Roma, 25 dicembre 2025 – Meta ha annunciato che presenterà ricorso contro la decisione dell’Autorità Garante della Concorrenza e del Mercato (AGCM). Nei giorni scorsi, l’Autorità ha contestato alla società alcune presunte pratiche anticoncorrenziali legate all’uso delle API di WhatsApp Business da parte di chatbot basati su intelligenza artificiale. Meta non ci sta: un portavoce ha definito la ricostruzione dell’Autorità “infondata”, sostenendo che non riflette la vera natura della piattaforma.
Meta contro l’Antitrust: una battaglia aperta
La vicenda è esplosa in fretta. Il 22 dicembre l’AGCM ha avviato un procedimento contro Meta Platforms Ireland Limited, accusandola di un possibile abuso di posizione dominante. Al centro della disputa c’è l’accesso delle aziende che sviluppano chatbot di intelligenza artificiale alle API di WhatsApp Business, strumenti usati da molte imprese per automatizzare le comunicazioni con i clienti. Secondo l’Autorità, Meta avrebbe imposto limiti ingiustificati all’uso di queste API, mettendo un freno alla concorrenza nel settore dell’IA applicata alla messaggistica.
Meta, però, respinge tutto. “L’arrivo di chatbot di intelligenza artificiale sulle nostre Business API ha messo sotto pressione i nostri sistemi, che non erano fatti per reggere questo tipo di carico”, ha spiegato un portavoce alla stampa. Un modo per sottolineare che la piattaforma non è stata progettata per supportare applicazioni di terze parti così avanzate.
WhatsApp Business non è un app store
Uno dei nodi principali riguarda proprio cosa sia WhatsApp Business. L’AGCM pare vederla come una specie di “app store” dove le aziende di IA dovrebbero poter accedere liberamente. Meta non la pensa così. “I canali per entrare nel mercato per le aziende di intelligenza artificiale sono gli app store, i loro siti web e le collaborazioni di settore, non WhatsApp Business”, ha chiarito il portavoce.
In sostanza, secondo Meta, WhatsApp non è un negozio digitale come Google Play o l’App Store. Le aziende che sviluppano soluzioni basate sull’intelligenza artificiale hanno comunque altri strumenti per raggiungere clienti e utenti. Per Meta, questo riduce di molto il peso di WhatsApp nel gioco competitivo.
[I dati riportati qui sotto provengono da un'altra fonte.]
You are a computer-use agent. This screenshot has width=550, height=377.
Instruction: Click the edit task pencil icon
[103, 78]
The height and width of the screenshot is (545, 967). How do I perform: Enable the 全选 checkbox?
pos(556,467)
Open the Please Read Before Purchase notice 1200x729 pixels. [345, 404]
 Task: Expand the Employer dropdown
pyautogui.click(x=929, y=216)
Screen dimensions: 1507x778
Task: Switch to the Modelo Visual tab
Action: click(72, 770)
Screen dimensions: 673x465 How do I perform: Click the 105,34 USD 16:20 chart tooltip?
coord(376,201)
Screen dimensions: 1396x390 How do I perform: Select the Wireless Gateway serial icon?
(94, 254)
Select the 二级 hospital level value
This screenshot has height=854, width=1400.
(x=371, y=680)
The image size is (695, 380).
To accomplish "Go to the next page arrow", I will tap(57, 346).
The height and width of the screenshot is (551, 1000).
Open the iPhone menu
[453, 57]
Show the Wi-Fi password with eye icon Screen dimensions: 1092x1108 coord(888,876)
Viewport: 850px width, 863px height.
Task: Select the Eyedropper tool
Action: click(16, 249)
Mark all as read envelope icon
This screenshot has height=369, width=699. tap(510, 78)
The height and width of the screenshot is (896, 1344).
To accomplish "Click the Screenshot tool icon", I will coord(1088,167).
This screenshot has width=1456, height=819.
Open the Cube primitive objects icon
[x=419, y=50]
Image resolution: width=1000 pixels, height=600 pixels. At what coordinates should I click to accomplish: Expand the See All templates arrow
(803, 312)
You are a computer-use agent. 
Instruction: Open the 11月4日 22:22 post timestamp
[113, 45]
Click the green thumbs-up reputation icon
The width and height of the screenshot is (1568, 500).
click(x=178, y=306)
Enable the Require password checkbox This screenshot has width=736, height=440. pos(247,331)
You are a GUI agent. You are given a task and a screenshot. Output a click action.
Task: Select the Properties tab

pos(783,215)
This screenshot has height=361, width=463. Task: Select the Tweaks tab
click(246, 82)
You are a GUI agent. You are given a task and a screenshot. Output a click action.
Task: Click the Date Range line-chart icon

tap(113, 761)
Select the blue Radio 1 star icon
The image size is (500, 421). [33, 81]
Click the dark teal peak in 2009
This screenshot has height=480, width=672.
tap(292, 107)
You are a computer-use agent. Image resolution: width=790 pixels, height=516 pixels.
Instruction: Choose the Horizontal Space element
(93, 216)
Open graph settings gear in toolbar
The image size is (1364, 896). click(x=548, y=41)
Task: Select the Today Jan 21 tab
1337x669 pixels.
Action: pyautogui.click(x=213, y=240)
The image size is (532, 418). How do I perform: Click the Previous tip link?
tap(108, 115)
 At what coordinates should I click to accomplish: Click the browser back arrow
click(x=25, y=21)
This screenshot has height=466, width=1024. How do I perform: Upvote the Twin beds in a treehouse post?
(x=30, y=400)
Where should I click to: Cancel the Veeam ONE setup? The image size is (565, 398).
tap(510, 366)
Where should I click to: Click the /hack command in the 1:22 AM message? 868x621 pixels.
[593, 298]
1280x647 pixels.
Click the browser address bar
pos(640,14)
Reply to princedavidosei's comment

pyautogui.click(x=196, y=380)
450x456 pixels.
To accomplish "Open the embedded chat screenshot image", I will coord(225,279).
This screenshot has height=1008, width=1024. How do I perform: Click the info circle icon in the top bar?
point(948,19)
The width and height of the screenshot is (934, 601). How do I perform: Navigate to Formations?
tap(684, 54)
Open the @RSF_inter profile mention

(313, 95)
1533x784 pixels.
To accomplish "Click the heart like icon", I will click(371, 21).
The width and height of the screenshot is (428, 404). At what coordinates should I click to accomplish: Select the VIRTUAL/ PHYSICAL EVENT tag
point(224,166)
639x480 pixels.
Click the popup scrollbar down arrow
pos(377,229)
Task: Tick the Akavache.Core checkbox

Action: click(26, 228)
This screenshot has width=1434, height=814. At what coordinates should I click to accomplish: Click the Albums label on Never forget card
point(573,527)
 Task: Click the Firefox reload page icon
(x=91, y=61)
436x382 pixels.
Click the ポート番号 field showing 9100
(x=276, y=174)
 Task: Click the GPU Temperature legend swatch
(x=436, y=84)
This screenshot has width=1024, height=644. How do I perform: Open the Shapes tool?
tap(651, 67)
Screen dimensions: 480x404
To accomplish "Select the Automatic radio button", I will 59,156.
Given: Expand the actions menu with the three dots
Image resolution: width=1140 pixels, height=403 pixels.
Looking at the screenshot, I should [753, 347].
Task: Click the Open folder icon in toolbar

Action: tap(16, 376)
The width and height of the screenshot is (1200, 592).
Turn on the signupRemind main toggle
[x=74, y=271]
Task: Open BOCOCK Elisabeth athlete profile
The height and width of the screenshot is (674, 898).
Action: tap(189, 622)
L’Antitrust spinge per regole più eque nel digitale
Il caso italiano si inserisce in un quadro più ampio. Negli ultimi mesi, le autorità europee hanno puntato i riflettori sulle grandi piattaforme digitali, soprattutto per quanto riguarda l’accesso alle infrastrutture da parte delle realtà più piccole. In Italia, il procedimento su WhatsApp è uno dei primi a entrare nel vivo del tema dell’intelligenza artificiale nella messaggistica.
Fonti vicine all’Autorità spiegano che l’obiettivo è garantire regole eque per tutti gli operatori. “Non vogliamo che un solo player possa imporre da solo le regole del gioco”, ha detto un funzionario dell’AGCM che ha preferito restare anonimo. La preoccupazione più grande è che Meta possa usare la sua posizione dominante per frenare la crescita di concorrenti innovativi.
Ricorso e attesa: il futuro della vicenda
Meta ha già confermato che farà ricorso contro la decisione dell’Antitrust. “Faremo ricorso”, ha detto il portavoce. La strada sarà lunga: ora si apre una fase istruttoria in cui le parti potranno presentare documenti e argomentazioni. Solo dopo l’AGCM deciderà se mantenere o meno le accuse.
Intanto il dibattito continua. Da una parte ci sono le grandi piattaforme tecnologiche, che cercano di stare al passo con l’evoluzione rapida dei servizi digitali. Dall’altra, le aziende più piccole e le startup chiedono regole chiare e accesso equo alle infrastrutture digitali. Trovare un equilibrio non è semplice, in un settore dove l’innovazione corre veloce e i confini tra piattaforme e mercati si fanno sempre più sfumati.